Friday, December 2, 2011

The Literary Canon

The literary canon can be described as a group of books that helped to shape American culture.

I can not remember any of the books that I read in high school, but I do remember that I loved to read the books that were assigned by my teachers. I am wondering if I don't remember the books because we did not read any by African American authors, and I could not see myself in the text; the teachers did not teach the novels in a way that would make them memorable; or I have been out of high school for so long until I just can't remember that far back.

When I was in undergraduate and graduate school, we use to have lots of discussions about the literary canon and whether or not there were particular books that all students should read and exactly what should be read if there was a such a thing as a literary canon.

Being young and not having much experience with teaching and the vast literary world, I didn't know what my thoughts were on this topic in graduate or undergraduate school, but I did feel that the literary canon, if there was a such a thing, should not only include dead, white men: Hemingway, Dickens, Shakespeare, Fitzgerald etc., there are lots of other writers who helped to shape the American culture.
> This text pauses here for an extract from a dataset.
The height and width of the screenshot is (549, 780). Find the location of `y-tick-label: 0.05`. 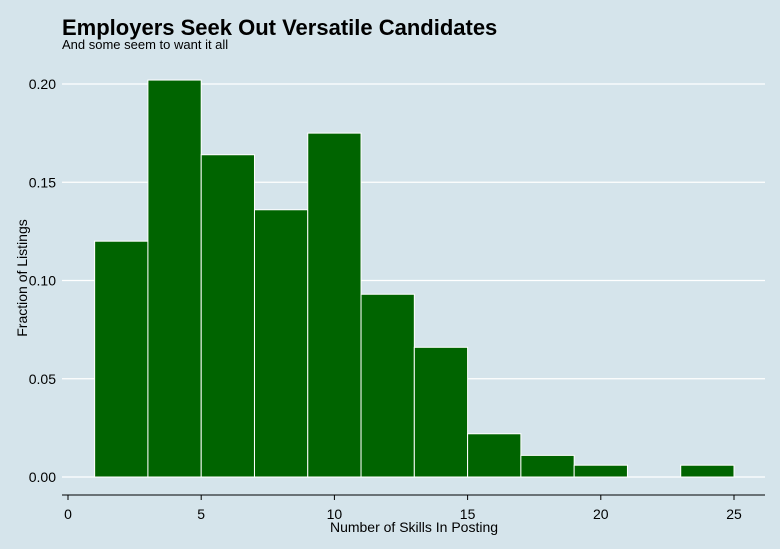

y-tick-label: 0.05 is located at coordinates (42, 379).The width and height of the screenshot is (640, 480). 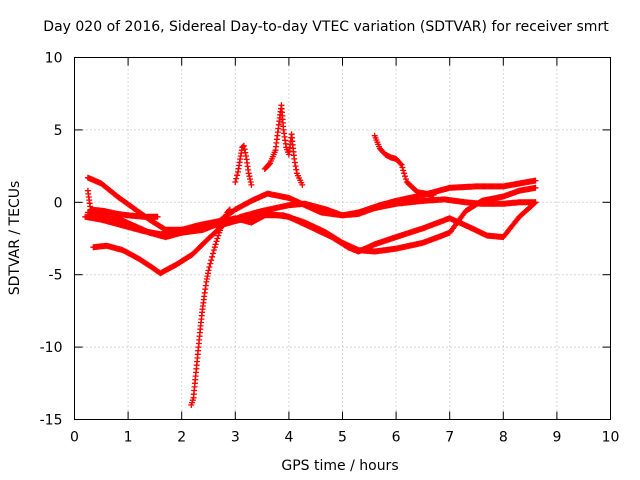 I want to click on series-spike-c, so click(x=404, y=166).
Today, I have a lot more experience with literature and teaching, and I do feel that there are certain books that all students should read before they leave high school. However, I feel that some of the books in the canon should change to reflects the time. For instance, The Kite Runner is a story by a man from Afghanistan who writes about a boy and his family who lives in Afghanistan. This book looks at war and the impact that it had on the people of Afghanistan. Due to the war that the US, the United Kingdom, Australia, and the Afgan North Alliance waged on Afghanistan, I do believe that this is a relevant book that should be read today; however, it may not be relevant 20, 30 or 40 years from now.

Even though there are books that I feel are time period relevant, there are other books that I feel are timeless and should be read by all high school students: To Kill A Mockingbird, Their Eyes Were Watching God, Romeo and Juliet, Absolute True Diary by a Part-Time Indian, anything by Charles Dickens etc.

However, this is one of the problems with the literary canon; if you get 100 teachers of English together and ask them the top 10 books that all students should read before they leave high school, I believe that it would be almost impossible to get them to come to a consensus. I know that there are certain books that I want all students to enjoy and learn from, but there are other teachers who have list of books that are very different from mine.

Today, with my seniors, I mentioned Their Eyes Were Watching God by Zora Neale Hurston and To Kill a Mockingbird by Nelle Harper Lee, and only a few students had read these two books. Oh my!!!!

What are you thoughts on the literary canon, and do you think that there are books that all students should read before they leave high school?

By the way, do you remember any books that you read in high school, or am I the only person who can't remember that far back?

1 comment:

Tracy Ricks said...

It's funny you would ask that question because I DO NOT remember any books I read in high school but remember my favorite book from elementary school "old yellow". Lol I guess that was the name of it. Once again another GREAT blog!!